● **Page extract**:
# # # # # # #

Vitamin C and antibiotics could be up to 100 times more effective at killing cancer cells than standard-of-care drugs, new research reveals.
Giving an antibiotic followed by vitamin C effectively starves cancer cells of their ‘fuel’, resulting in their death in the lab, a study found. Vitamin C and the antibiotic given, known as doxycycline, are both relatively non-toxic and could therefore dramatically reduce the side effects of existing treatments, the researchers said.
Researchers from the University of Salford gave cancer cells increasing doses of the antibiotic doxycycline over three months.
They then gave the cells vitamin C, which restricts their energy source to just glucose.
This kept the cells alive, albeit severely weakened. Vitamin C does this by inhibiting most of the cells’ energy-making processes.
The researchers then took away glucose, resulting in the cells’ starvation.
Results, published in the journal Oncotarget, revealed that when vitamin C is given with doxycycline it is nearly 100 times more effective than standard-of-care drugs at killing cancer cells, according to the researchers.
This builds on research by the University of Salford back in March that found vitamin C alone is up to 10 times more effective at stopping cancer cell growth than drugs.
As doxycycline and vitamin C are both relatively non-toxic, the findings could dramatically reduce the possible side effects of cancer treatment, the researchers add.
Professor Lisanti said: “This is further evidence that vitamin C and other non-toxic compounds may have a role to play in the fight against cancer.
“Our results indicate it is a promising agent for clinical trials, and as an add-on to more conventional therapies, to prevent tumour recurrence, further disease progression and metastasis.”

# # # # # # #

● **Given information**:
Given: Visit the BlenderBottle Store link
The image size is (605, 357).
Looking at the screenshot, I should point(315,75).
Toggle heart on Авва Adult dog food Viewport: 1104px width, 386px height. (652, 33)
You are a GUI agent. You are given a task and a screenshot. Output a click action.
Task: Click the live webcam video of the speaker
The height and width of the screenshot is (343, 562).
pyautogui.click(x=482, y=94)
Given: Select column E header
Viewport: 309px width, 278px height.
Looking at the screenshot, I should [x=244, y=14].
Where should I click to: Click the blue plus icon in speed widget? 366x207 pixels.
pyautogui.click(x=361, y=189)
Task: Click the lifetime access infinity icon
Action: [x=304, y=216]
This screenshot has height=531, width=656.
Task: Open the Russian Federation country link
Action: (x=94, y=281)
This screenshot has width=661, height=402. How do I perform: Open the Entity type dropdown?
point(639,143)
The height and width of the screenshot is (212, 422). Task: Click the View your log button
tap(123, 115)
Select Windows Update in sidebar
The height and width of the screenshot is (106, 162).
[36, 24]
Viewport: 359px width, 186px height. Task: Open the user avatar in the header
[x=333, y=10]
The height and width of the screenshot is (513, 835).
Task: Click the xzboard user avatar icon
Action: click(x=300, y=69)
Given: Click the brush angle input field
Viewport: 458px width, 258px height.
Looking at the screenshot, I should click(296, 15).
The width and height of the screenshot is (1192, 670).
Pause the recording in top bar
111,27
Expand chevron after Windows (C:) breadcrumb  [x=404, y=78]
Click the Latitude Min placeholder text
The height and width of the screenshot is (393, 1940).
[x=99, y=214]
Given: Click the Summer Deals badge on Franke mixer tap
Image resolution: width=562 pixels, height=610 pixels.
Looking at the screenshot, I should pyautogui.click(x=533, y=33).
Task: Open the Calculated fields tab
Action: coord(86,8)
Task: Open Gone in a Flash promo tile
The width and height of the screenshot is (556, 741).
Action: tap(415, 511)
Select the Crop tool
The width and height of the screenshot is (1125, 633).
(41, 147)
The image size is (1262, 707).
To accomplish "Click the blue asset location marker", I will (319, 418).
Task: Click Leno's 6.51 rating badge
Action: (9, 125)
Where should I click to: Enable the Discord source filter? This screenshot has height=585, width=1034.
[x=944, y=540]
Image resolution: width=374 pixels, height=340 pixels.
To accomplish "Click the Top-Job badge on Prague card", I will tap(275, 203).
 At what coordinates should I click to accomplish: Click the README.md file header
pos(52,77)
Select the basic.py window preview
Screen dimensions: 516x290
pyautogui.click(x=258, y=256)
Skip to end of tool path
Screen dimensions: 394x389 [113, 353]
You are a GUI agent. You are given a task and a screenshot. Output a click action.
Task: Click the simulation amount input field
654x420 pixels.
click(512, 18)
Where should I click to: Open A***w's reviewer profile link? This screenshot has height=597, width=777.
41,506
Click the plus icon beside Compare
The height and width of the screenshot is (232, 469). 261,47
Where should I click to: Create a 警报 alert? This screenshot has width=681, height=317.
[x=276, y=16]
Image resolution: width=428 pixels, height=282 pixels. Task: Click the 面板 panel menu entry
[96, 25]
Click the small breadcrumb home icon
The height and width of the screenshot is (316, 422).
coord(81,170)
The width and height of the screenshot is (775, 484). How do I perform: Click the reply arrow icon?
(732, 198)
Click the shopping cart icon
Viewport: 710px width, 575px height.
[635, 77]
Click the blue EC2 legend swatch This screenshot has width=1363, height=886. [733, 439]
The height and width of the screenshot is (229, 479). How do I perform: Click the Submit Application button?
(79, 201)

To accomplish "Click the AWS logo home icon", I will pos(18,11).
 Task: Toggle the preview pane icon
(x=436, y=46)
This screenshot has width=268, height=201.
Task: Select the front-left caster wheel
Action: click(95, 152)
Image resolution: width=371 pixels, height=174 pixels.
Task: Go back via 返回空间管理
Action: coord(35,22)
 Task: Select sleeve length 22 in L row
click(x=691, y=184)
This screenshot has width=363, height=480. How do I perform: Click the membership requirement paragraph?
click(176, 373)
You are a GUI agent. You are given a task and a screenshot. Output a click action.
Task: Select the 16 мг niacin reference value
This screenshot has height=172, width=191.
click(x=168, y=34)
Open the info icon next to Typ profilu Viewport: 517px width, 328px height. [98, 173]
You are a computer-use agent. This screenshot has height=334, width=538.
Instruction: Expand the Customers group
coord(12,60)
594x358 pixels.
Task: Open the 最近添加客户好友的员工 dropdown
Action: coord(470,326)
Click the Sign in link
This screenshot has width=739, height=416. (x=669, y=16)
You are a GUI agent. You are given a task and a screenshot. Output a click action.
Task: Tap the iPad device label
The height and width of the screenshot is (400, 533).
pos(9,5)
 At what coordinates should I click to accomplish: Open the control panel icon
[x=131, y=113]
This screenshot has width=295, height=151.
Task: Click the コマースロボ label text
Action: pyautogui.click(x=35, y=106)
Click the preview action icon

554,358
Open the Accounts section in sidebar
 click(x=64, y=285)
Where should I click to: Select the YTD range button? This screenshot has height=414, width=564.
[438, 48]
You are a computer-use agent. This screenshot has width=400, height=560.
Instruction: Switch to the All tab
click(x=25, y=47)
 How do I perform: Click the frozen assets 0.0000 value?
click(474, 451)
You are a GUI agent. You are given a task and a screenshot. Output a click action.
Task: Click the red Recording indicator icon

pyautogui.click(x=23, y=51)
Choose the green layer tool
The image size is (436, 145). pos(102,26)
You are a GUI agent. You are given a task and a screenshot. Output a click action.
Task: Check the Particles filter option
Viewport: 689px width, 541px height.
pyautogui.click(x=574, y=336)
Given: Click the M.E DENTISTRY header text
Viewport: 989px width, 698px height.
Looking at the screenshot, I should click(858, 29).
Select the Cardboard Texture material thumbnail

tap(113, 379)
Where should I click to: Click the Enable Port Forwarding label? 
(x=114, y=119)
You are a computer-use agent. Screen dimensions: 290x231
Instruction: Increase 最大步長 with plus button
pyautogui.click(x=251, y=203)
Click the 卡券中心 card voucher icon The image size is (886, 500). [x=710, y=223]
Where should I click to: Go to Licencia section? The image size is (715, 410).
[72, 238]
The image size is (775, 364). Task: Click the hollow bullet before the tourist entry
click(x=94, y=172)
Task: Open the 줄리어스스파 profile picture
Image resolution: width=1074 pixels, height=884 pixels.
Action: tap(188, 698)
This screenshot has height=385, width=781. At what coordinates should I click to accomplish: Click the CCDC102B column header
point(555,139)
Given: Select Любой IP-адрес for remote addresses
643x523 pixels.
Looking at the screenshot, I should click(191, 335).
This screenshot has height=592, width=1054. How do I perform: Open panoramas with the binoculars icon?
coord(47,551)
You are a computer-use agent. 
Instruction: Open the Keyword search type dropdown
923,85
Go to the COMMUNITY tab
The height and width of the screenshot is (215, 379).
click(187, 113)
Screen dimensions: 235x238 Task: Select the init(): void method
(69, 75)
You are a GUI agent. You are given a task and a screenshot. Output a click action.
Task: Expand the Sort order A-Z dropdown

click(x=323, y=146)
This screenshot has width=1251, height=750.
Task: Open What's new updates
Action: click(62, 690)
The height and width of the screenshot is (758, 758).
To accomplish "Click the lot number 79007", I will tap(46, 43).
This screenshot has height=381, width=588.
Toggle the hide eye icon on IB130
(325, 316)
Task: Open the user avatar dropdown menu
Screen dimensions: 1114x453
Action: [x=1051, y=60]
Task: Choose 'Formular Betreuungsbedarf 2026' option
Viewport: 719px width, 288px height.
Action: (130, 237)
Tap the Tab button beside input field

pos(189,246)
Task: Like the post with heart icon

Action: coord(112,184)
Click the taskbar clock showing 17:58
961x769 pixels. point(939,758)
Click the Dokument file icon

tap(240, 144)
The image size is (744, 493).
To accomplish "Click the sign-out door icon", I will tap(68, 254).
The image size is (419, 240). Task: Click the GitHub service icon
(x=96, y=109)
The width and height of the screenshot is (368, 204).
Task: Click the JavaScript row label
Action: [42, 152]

# # # # # # #

● **Exercise set**:
a: Answer these from the article on vitamin C and antibiotics:
(i) For how long were the cancer cells given increasing doses of doxycycline?
(ii) In which journal were the results published?
(iii) According to the earlier research from March, how much more effective was vitamin C alone than drugs at stopping cancer cell growth?
b: Transcribe the part of the article on vitamin C and antibiotics between "Researchers from the" and "to the researchers.", inclusive.

● **Results for each task**:
a:
(i) Three months.
(ii) Oncotarget.
(iii) Up to 10 times more effective.

b:
Researchers from the University of Salford gave cancer cells increasing doses of the antibiotic doxycycline over three months.
They then gave the cells vitamin C, which restricts their energy source to just glucose.
This kept the cells alive, albeit severely weakened. Vitamin C does this by inhibiting most of the cells’ energy-making processes.
The researchers then took away glucose, resulting in the cells’ starvation.
Results, published in the journal Oncotarget, revealed that when vitamin C is given with doxycycline it is nearly 100 times more effective than standard-of-care drugs at killing cancer cells, according to the researchers.